%%
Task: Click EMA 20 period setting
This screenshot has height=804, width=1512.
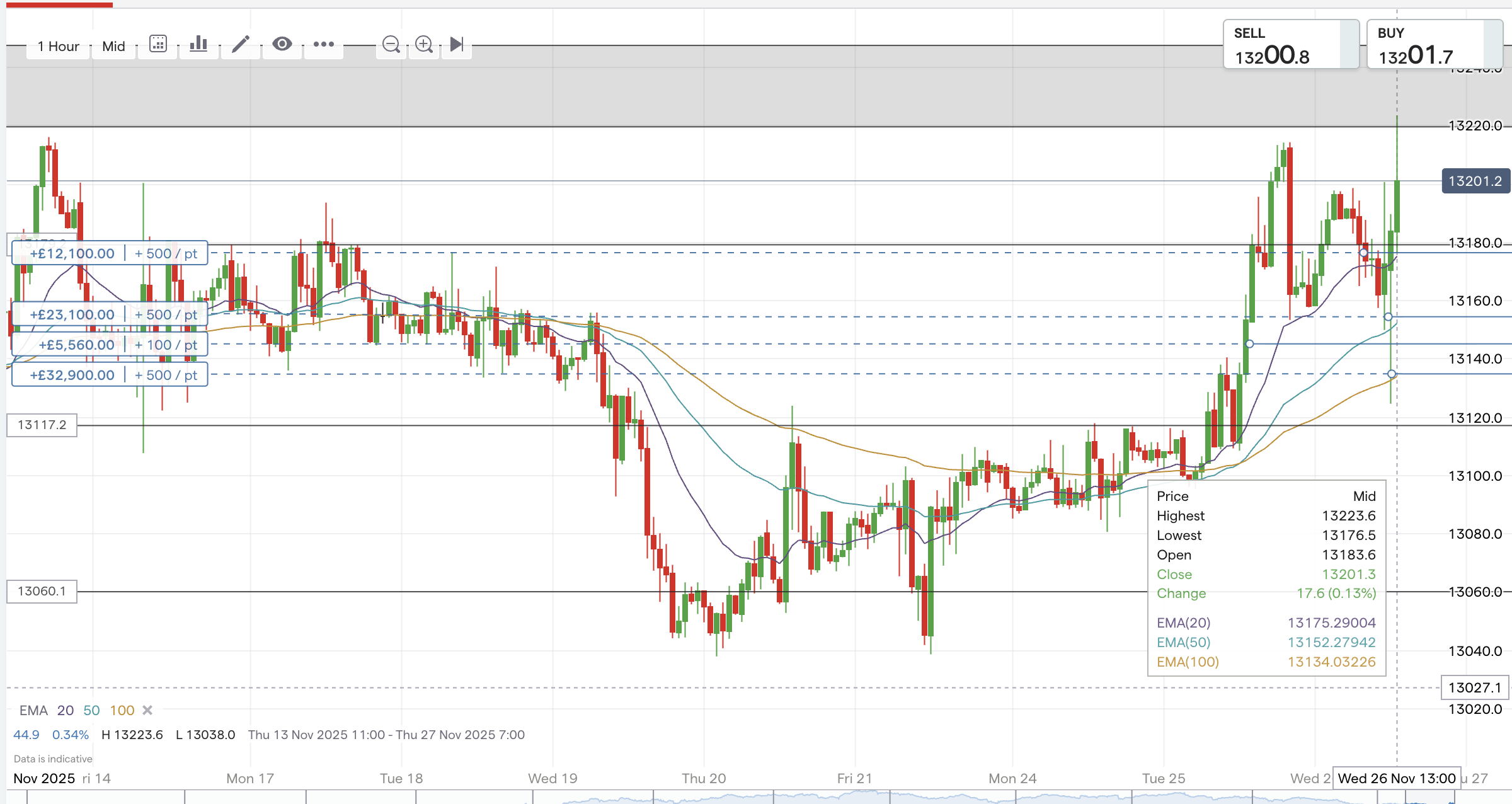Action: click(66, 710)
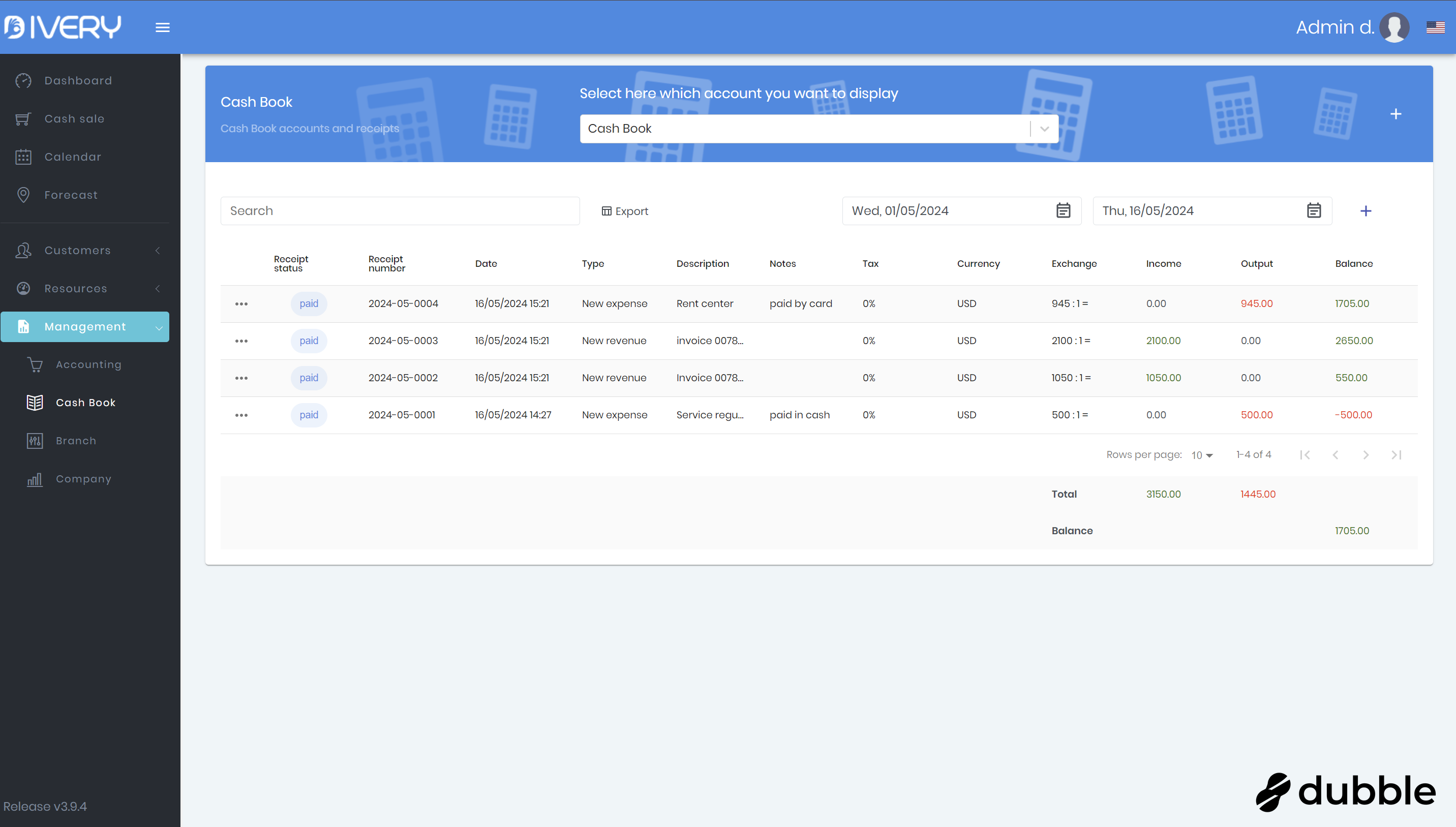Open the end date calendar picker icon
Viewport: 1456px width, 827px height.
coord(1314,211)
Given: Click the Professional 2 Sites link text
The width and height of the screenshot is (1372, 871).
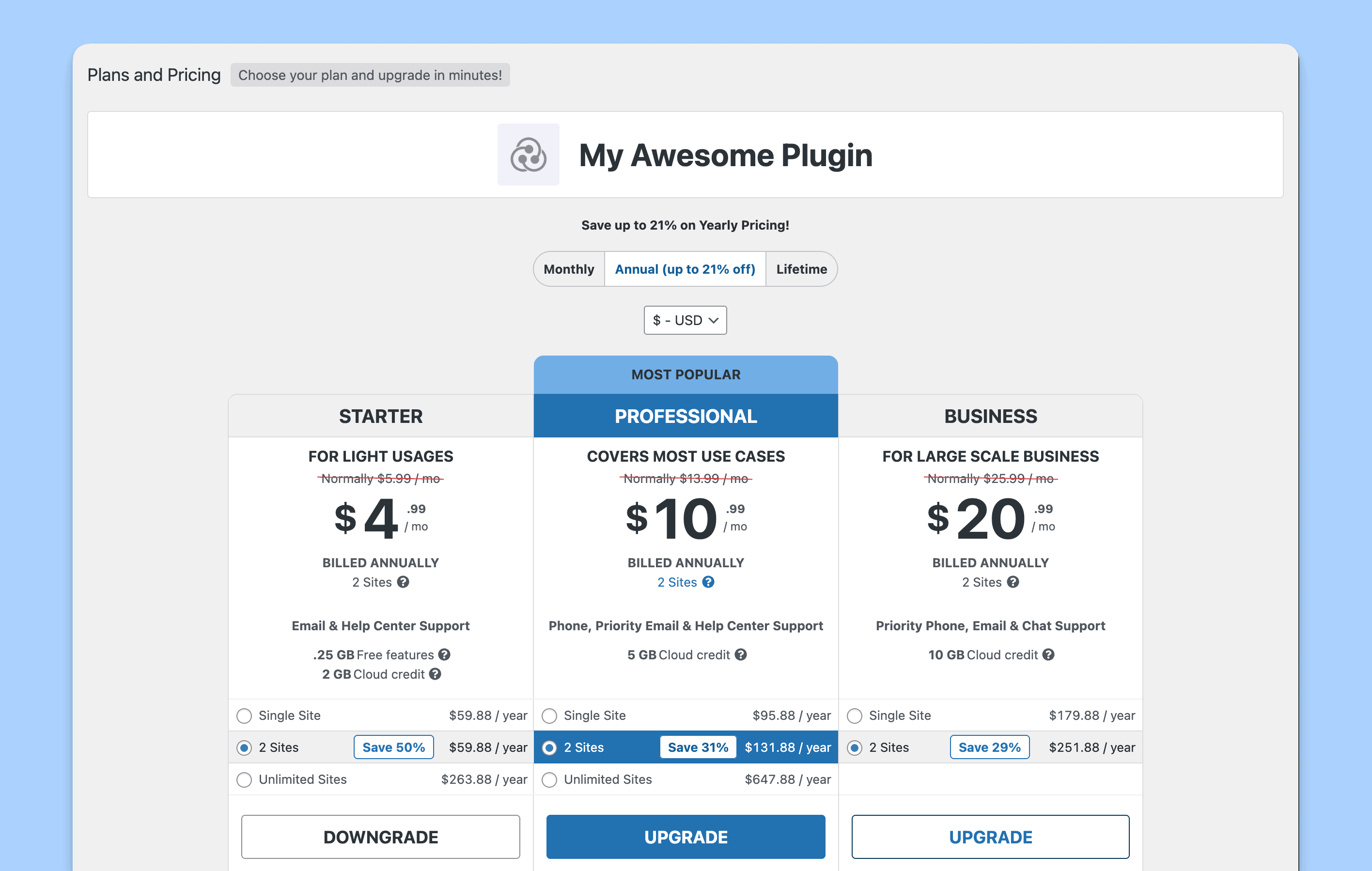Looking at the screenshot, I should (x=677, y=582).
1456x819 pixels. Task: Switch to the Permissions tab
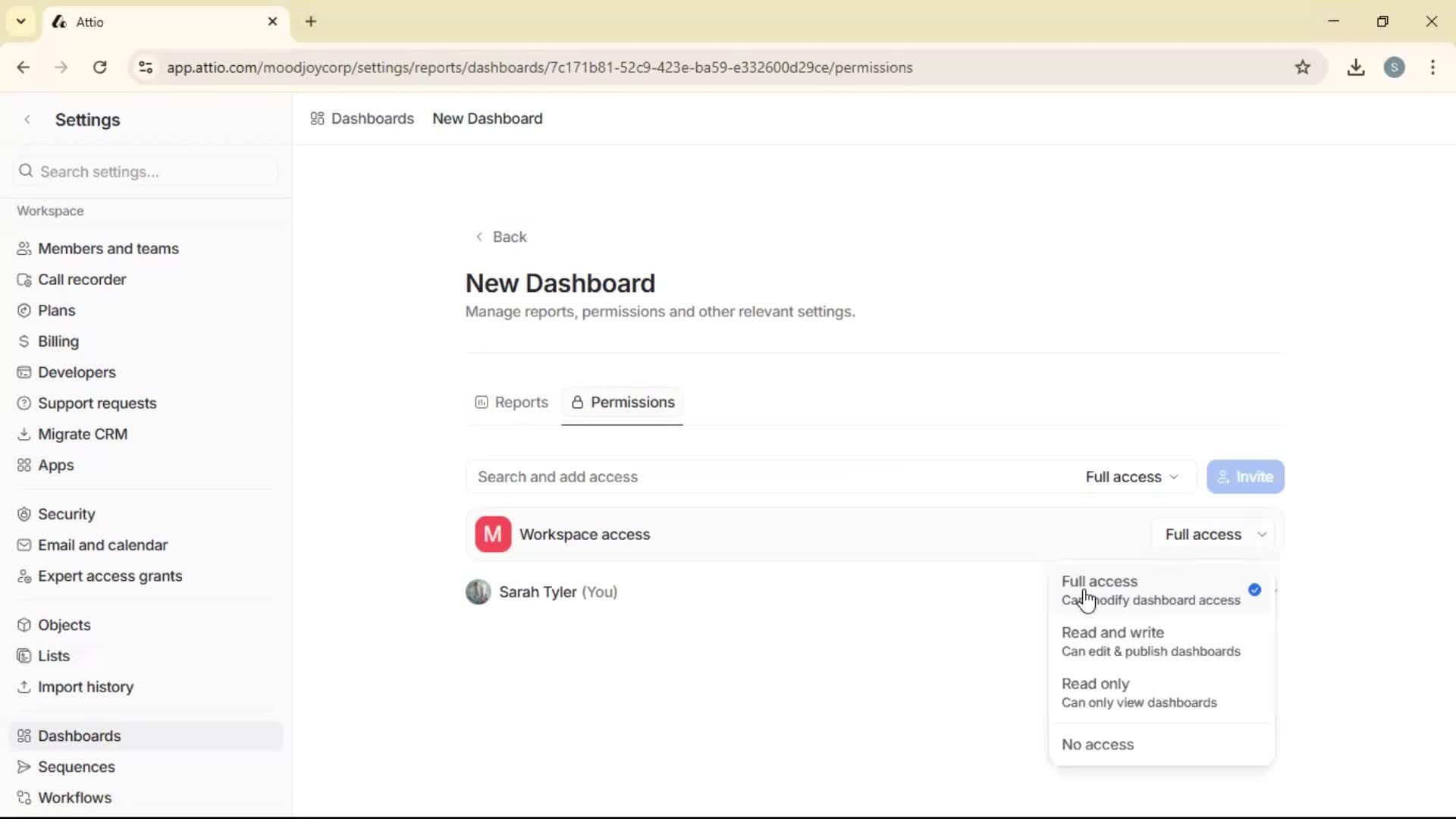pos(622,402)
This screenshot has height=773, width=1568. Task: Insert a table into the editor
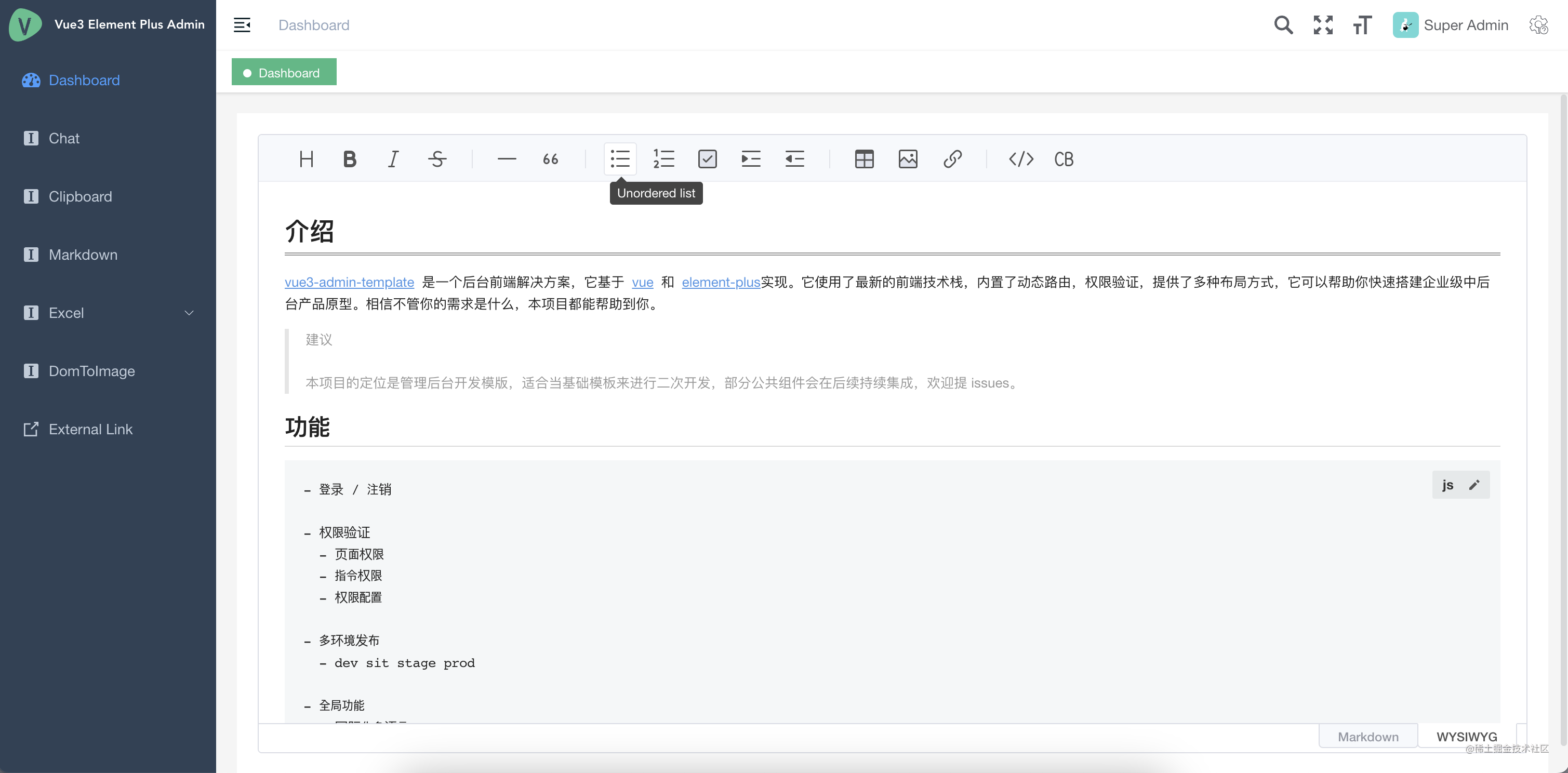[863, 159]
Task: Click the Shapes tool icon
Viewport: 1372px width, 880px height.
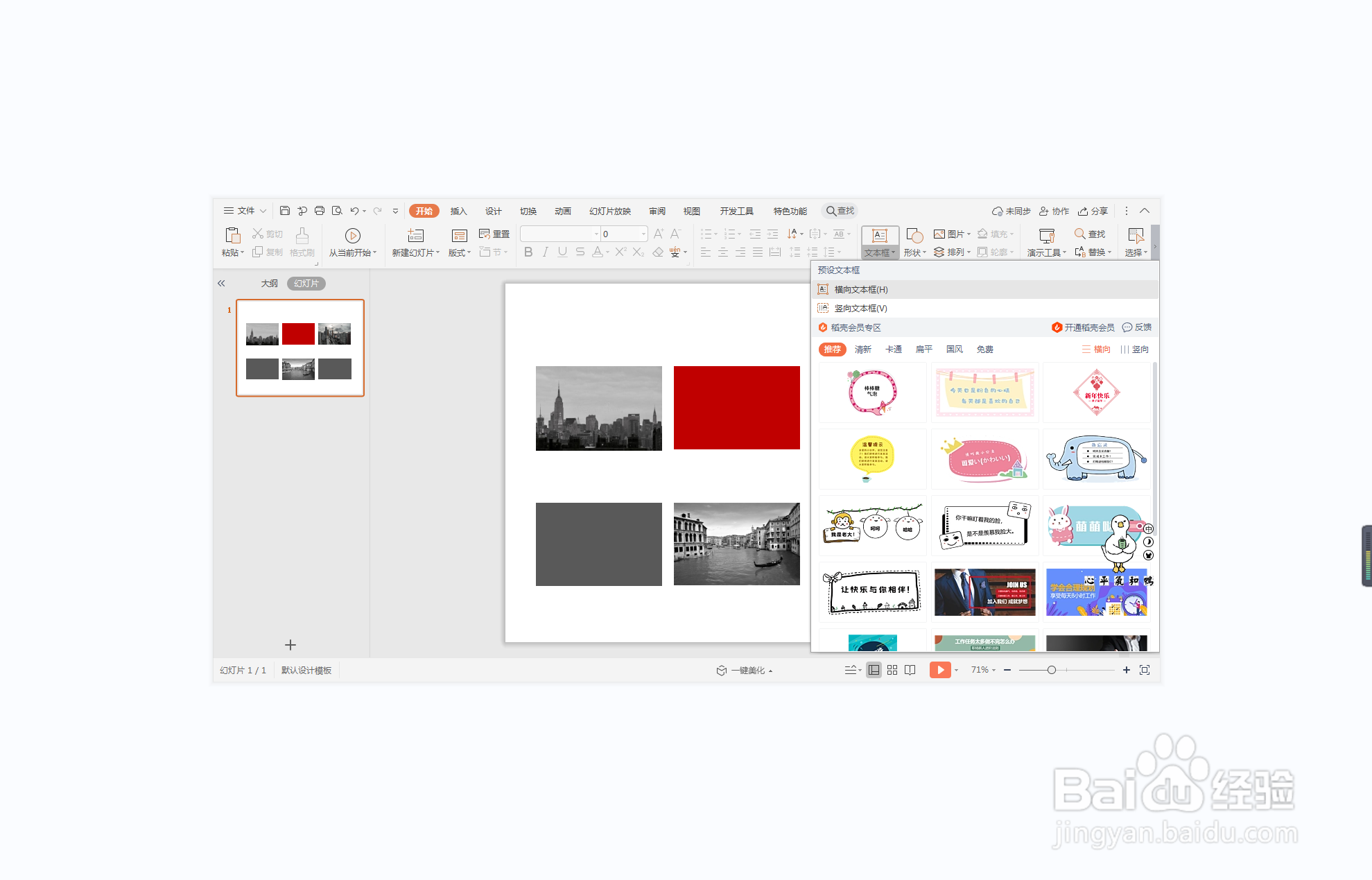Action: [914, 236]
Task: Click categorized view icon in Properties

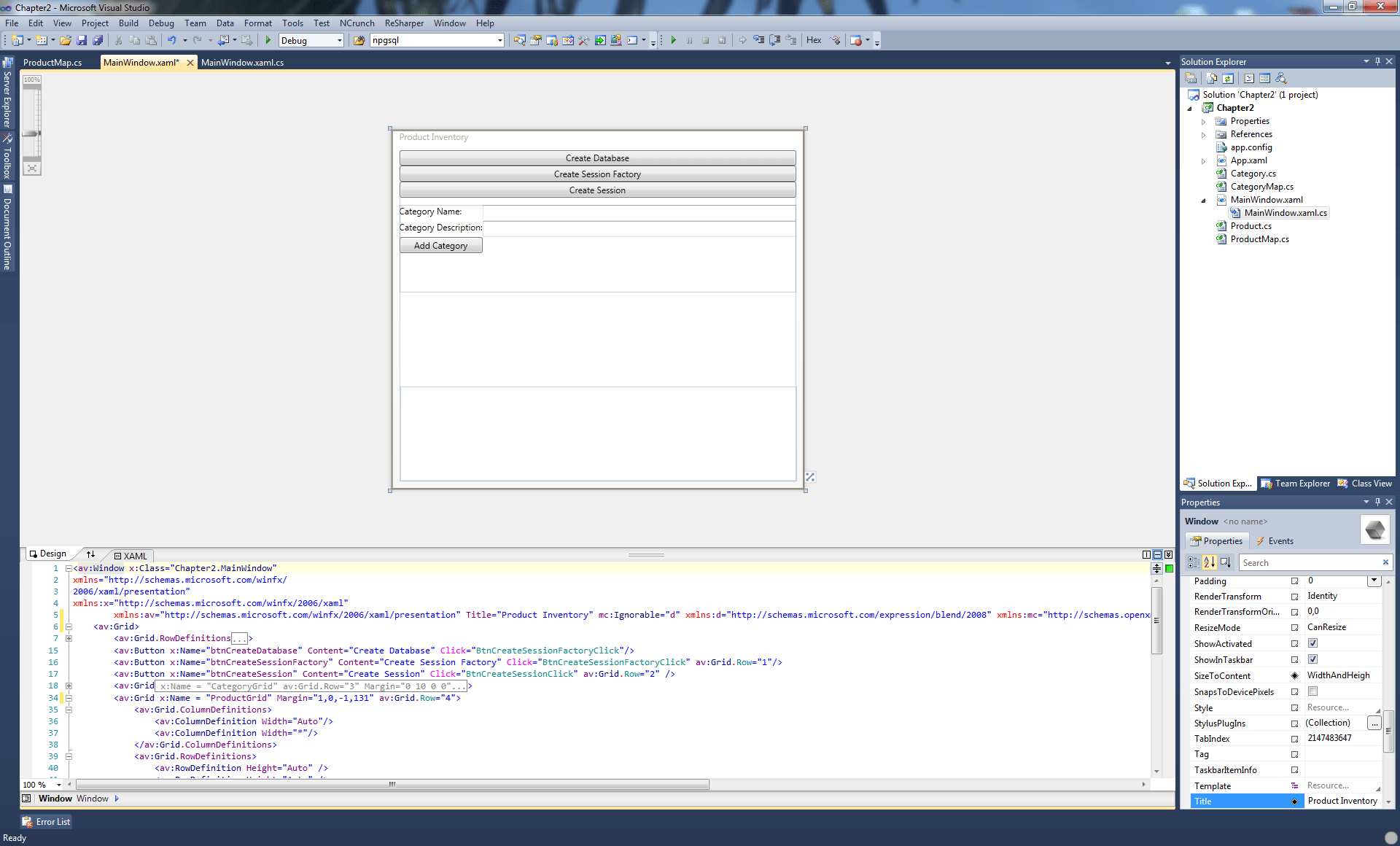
%%
## Exercise
Please output, exactly and with no pictures, only the lines from the one containing "Task: Click the Shapes tool icon" through the final line of the records above.

## Solution below
Task: Click the Shapes tool icon
Viewport: 1372px width, 880px height.
Action: [914, 236]
Task: Click categorized view icon in Properties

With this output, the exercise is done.